If Mr. Pants watches an hour of Thomas the Train after a day of going to the zoo, playing with his trucks in the dirt, interacting with other kids at play group, then riding his toddler bike outside while we search for the moon, that is different from him watching Nickelodeon in his room all day long.

(The AAP does recognize that parents have to get stuff done, but they suggest having your child play with nesting cups nearby while you prepare dinner. You don’t think I’ve tried that?)

So I’m wondering where the studies are that examine the effects of screen time on children who watch only educational programming for one-to-two hours per day.

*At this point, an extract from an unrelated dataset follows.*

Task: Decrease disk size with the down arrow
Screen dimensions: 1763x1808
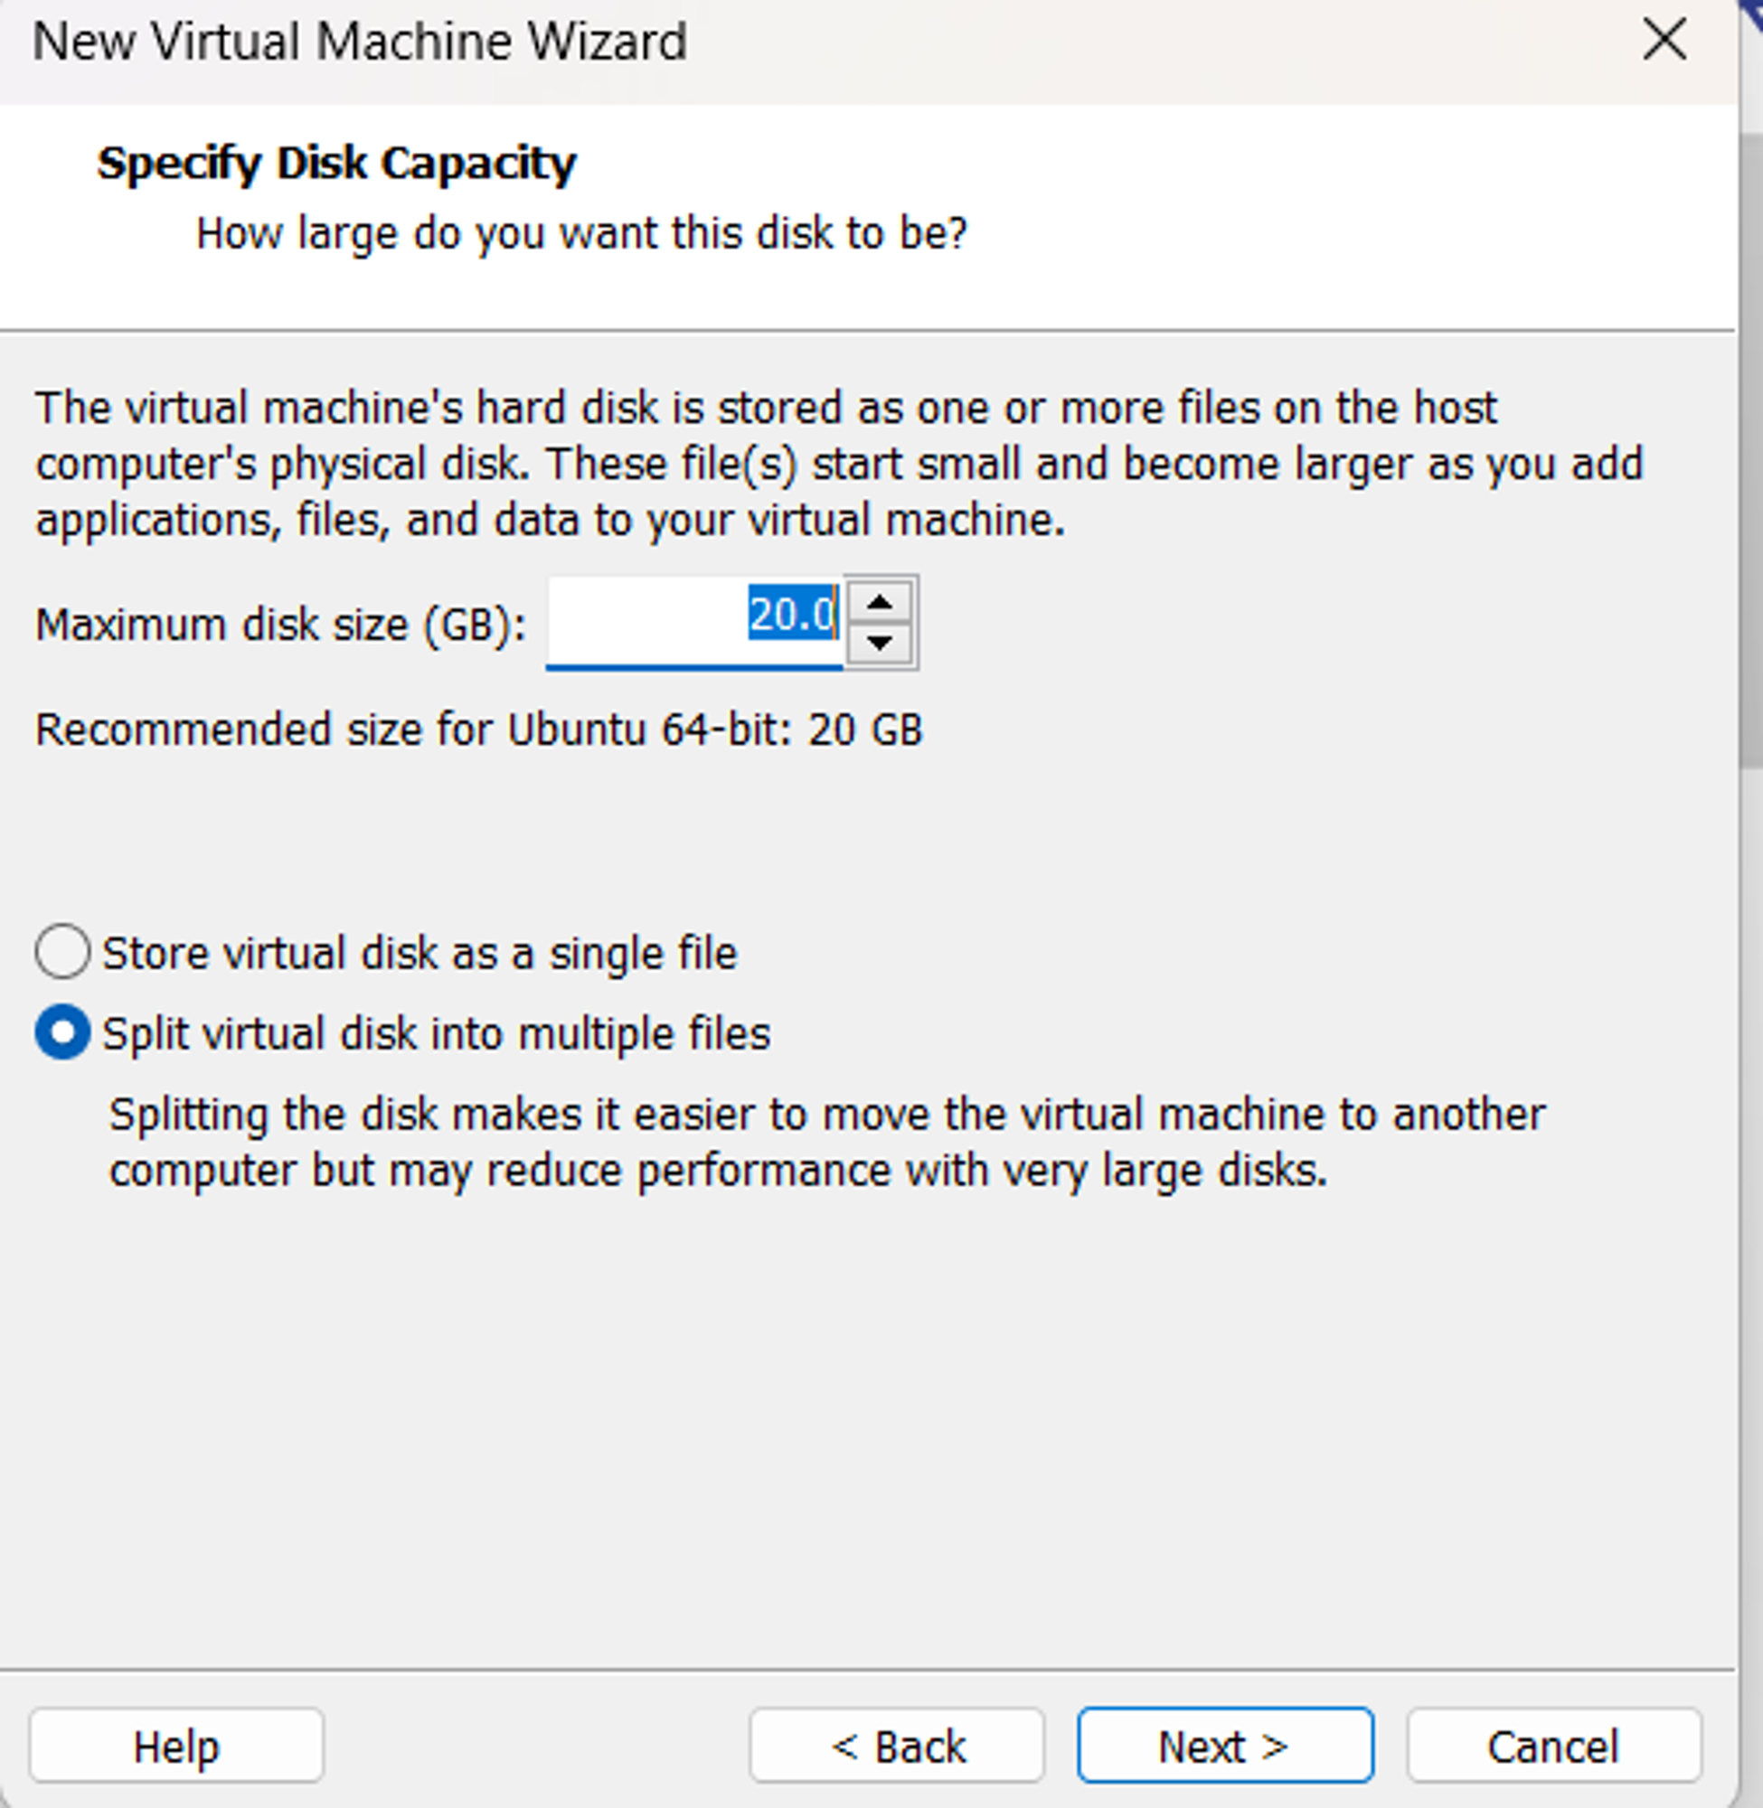Action: pos(880,642)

Are these kids turning into Tasmanian Devils by the time they’re two? (Wait, they become toddlers! Scratch that.) Are they being diagnosed with ADHD at higher rates? Are they being thrown out of their hemp-based Montessori schools for imitating Super Grover 2.0 and dive-bombing the other kids one too many times?

And let’s talk about parental sanity.

With two kids two-and-under in my house, my sanity is paramount. Between taking K-Pants on experiential learning trips, cooking my family organic and unprocessed meals, and nursing Baby Woww until he’s one, I need a frickin’ break.

Can you let me shower and put some make-up on? Can I have twenty minutes to check email or call a friend (lifelines to the outside world where other adults live)?

These things make it so that I can better avoid severe depression, screaming from utter frustration, and shaking the baby–all things the AAP would agree are not healthy.

So don’t give me lists of what my child could be doing instead of watching TV. I know what he could be doing. And I’m still having him watch Sesame Street.

Moms, if you plan on having no television on in your house ever, that’s awesome. And it rocks that you can follow the recommendations to a T. But if you are a mom who has pretty cool kids and needs an hour of educational television to help her out because the nesting cups just aren’t cutting it, or if you are feeling in-over-your-head and can’t make it through until bedtime, then I release you from the Catholic Church of mom guilt.

Go try another denomination. I mean, it’s the same God people. We’re all raising kids.